- [Dokumenttext]:
══════════

Lehrvideos-Sport_Wikis_WS-2013-14
Reiter
***: (Ludwig und Zillner)
Die Laufbewegung (Bewegungsbeschreibung von B. Zillner; Grundlage: Matthias Marquardt - Laufanalyse)
Abgrenzung des Gehens vom Laufen
Das Gehen ist ein zyklische Bewegung, bei der der Körper von beiden Beinen abwechselnd unterstützt. Auf die Stützphase, in der Belastung und Beschleunigung erfolgen) folgt eine Schwungphase. Die Dauer der Schwungphase ist kürzer als die Stützphase (was erklärt, dass sog. doppelt unterstützte Phasen entstehen); sie macht nur etwa 40% der Gesamtbewegung aus. Der Armschwung beim Gehen beschreibt ein reaktives Armpendel ohne mechanische Notwendigkeit. Insgesamt bietet das Gehen mehr Stabilität als die Laufbewegung.
Der Übergang zwischen schnellem Gehen und langsamen Laufen ergibt sich, wenn sich die Dauer der Schwungphase der Dauer der Stützphase annähert und schließlich eine 50:50 Situation entsteht.
Das Laufen
Bei der Laufbewegung ist die Dauer der Stützphase kürzer als die Schwungphase, d.h. es gibt einen Moment in der Bewegung, in dem kein Bein mehr Kontakt zum Untergrund hält. Die Armarbeit unterstützt die Bewegungsstabilität durch Lastausgleich des kontralateralen Arms.
Die Laufbewegung ist jedoch keine einfache Beschleunigung der Gehbewegung. Zwar sind die Gangphasen und Laufphasen vergleichbar, Unterschiede treten aber v.a. im Moment des Fußausatzes auf. An diesem Punkt entsteht eine völlig andere muskuloskelettale Belastung.
Die Laufbewegung wird auch als Aneinanderreihung von funktionellen Einbeinständen beschrieben. Sie ist eine kreuzkoordinierte Bewegung, d.h. dass beim Vorschwung des rechten Beines der linke Arm mit nach vorne schwingt (und umgekehrt). Diese Kreuzkoordination dient als Lastausgleich auf der gegenüberliegenden Seite des Schwungbeins und der Stabilisierung des funktionellen Einbeinstands in der Stützphase.
Bei einer genaueren Betrachtung der Laufbewegung wird das Augenmerk auf folgende Merkmale gelegt:
- Der Kopf steht im Schwerelot über der Wirbelsäule, der Blick geht geradeaus Richtung Horizont.
- Es besteht eine leichte Vorneigung des Oberkörpers. Dies bietet die Möglichkeit einer Beschleunigung durch den resultierenden nahen Fußaufsatz in der Nähe des Körperschwerpunkts.
- Die Hände befinden sich in lockerer Haltung, die Arme sind etwas weniger als 90° gebeugt.
- Ein effektiver Kniehub ermöglicht das Auspendeln des Unterschenkels.
- Auf den Unterschenkelvorschwung folgt der Rückschwung des Unterschenkels, was zu einer Richtungsumkehr der Fußbewegung und damit zur Vermeidung von Bremskräften führt.

══════════

- [Datenzeilen]:
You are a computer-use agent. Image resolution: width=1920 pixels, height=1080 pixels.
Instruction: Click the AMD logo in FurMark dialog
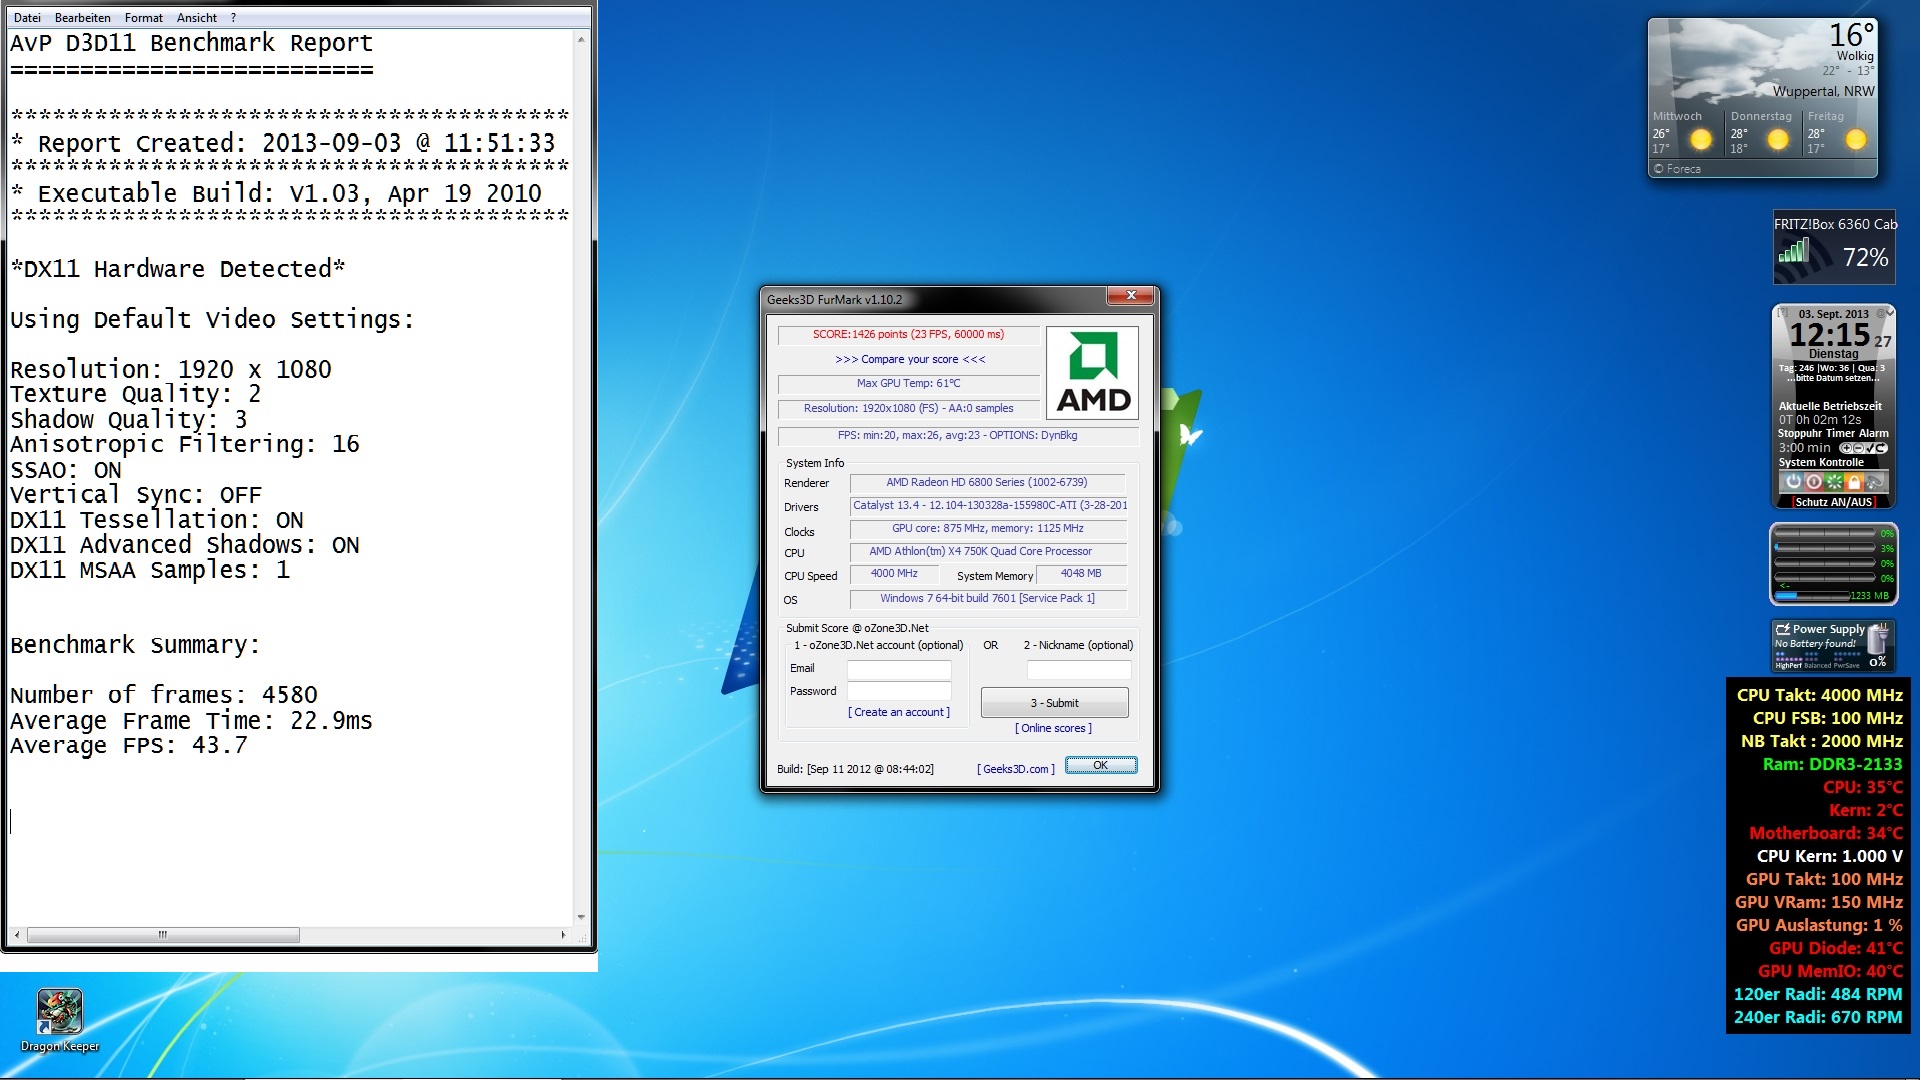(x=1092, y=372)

══════════

- [Aufgaben]:
**1.** Beantworte anhand des Textes über die Laufbewegung die folgenden Fragen.
(a) Welchen Anteil an der Gesamtbewegung hat die Schwungphase beim Gehen?
(b) Wann ergibt sich der Übergang zwischen schnellem Gehen und langsamem Laufen?
(c) Wie stark sind die Arme beim Laufen gebeugt?
**2.** Entscheide für jede Aussage, ob sie mit dem Text über die Laufbewegung übereinstimmt, und belege deine Antwort mit den entscheidenden Worten des Textes.
(a) Beim Gehen dauert die Schwungphase länger als die Stützphase.
(b) Das Gehen bietet insgesamt mehr Stabilität als das Laufen.
(c) Beim Vorschwung des rechten Beines schwingt der rechte Arm mit nach vorne.
**3.** Führe den Text über die Laufbewegung im Anschluss an seinen letzten Satz fort.

- [Die Ergebnisse]:
**1.**
(a) Etwa 40 %.
(b) Er ergibt sich, wenn sich die Dauer der Schwungphase der Dauer der Stützphase annähert und schließlich eine 50:50-Situation entsteht.
(c) Etwas weniger als 90°.

**2.**
(a) Nein: „Die Dauer der Schwungphase ist kürzer als die Stützphase“
(b) Ja: „Insgesamt bietet das Gehen mehr Stabilität als die Laufbewegung.“
(c) Nein: „beim Vorschwung des rechten Beines der linke Arm mit nach vorne schwingt“

**3.**
- Weitere Merkmale sind Kniebeugung, Hüftstreckung, Anfersen, Kippung des Beckens in der Sagittalebene, Kippung des Beckens in der Frontalebene, Rotation des Beckens und Schultergürtels in der Transversalebene, die Fußbewegung, Schrittlänge und Frequenz, Spurbreite und die Rotation der Fußlängenachse.
Unterschiedliche Phasenmodelle der Laufbewegung
- das Zwei-Phasen Modell nach Hannon et al.
- das Vier Phasen Modell nach Bauerfeld und Schröter
- das Sechs Phasen Modell nach Mann et al.
- das Vier Punkt Modell nach Markquardt.
Das Zwei-Phasen Modell:
Das Zwei-Phasen Modell unterscheidet beim Laufen eine Stützphase und eine Schwungphase. Die Stützphase beginnt mit dem ersten Bodenkontakt des Fußes und endet, wenn der Fuß den Boden verlässt. Sie beinhaltet damit sämtliche Reaktionen von Fuß- und Beinachse auf die Belastung und die Beschleunigung in der Abdruckphase.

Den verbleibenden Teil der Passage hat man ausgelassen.